What to do: Would you retype the lines from the one that holds "Viewport: 698px width, 400px" to the final line of the entries below, both ends included and exactly as written, but without pictures?
-*-*-
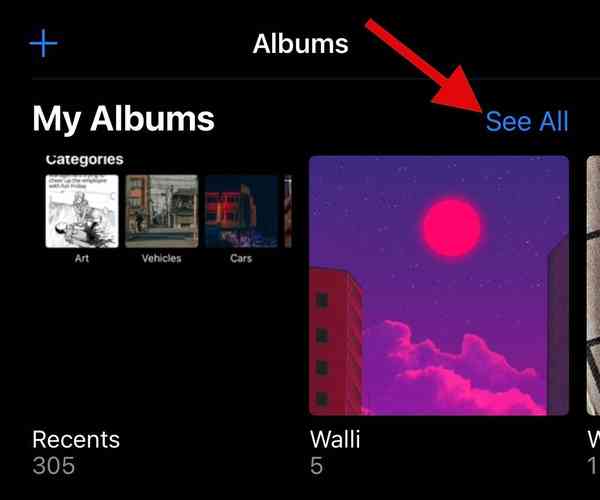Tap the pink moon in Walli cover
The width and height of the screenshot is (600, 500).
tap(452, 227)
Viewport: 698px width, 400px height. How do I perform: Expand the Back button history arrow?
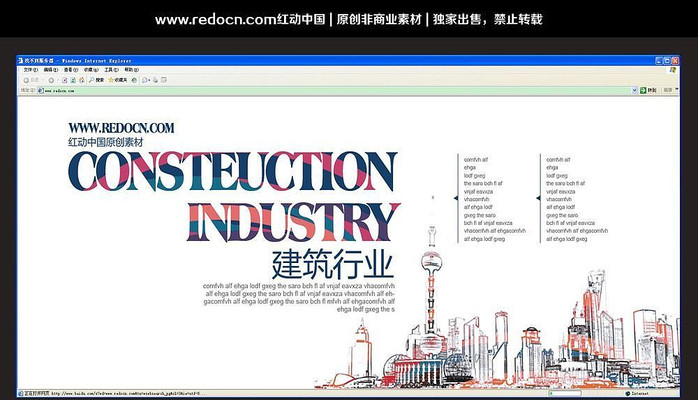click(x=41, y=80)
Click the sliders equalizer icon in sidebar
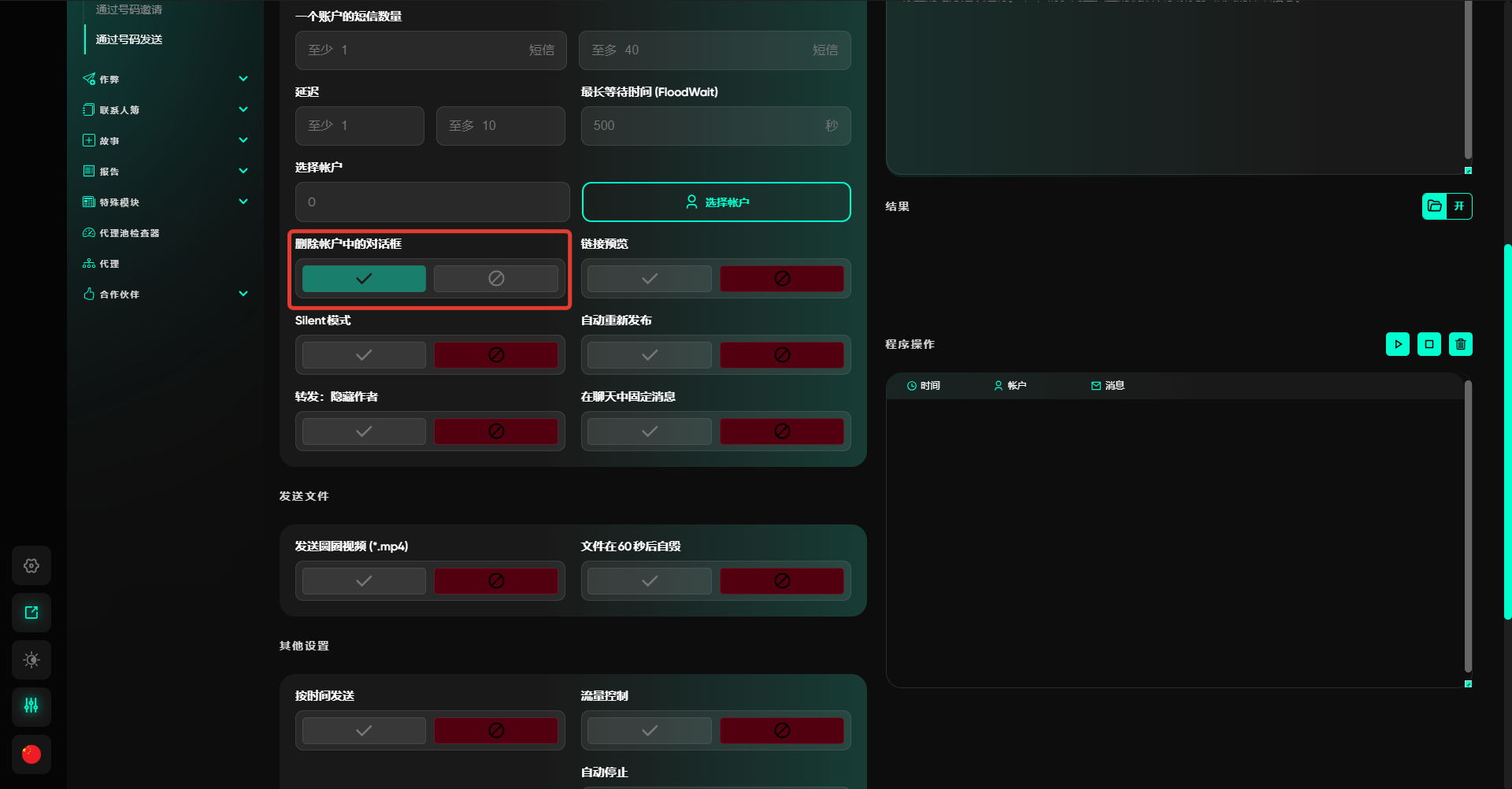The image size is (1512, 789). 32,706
-*-*-
Response area:
Viewport: 698px width, 400px height. How do I perform: Expand the Back button history arrow?
click(x=41, y=80)
Click the sliders equalizer icon in sidebar
The image size is (1512, 789). 32,706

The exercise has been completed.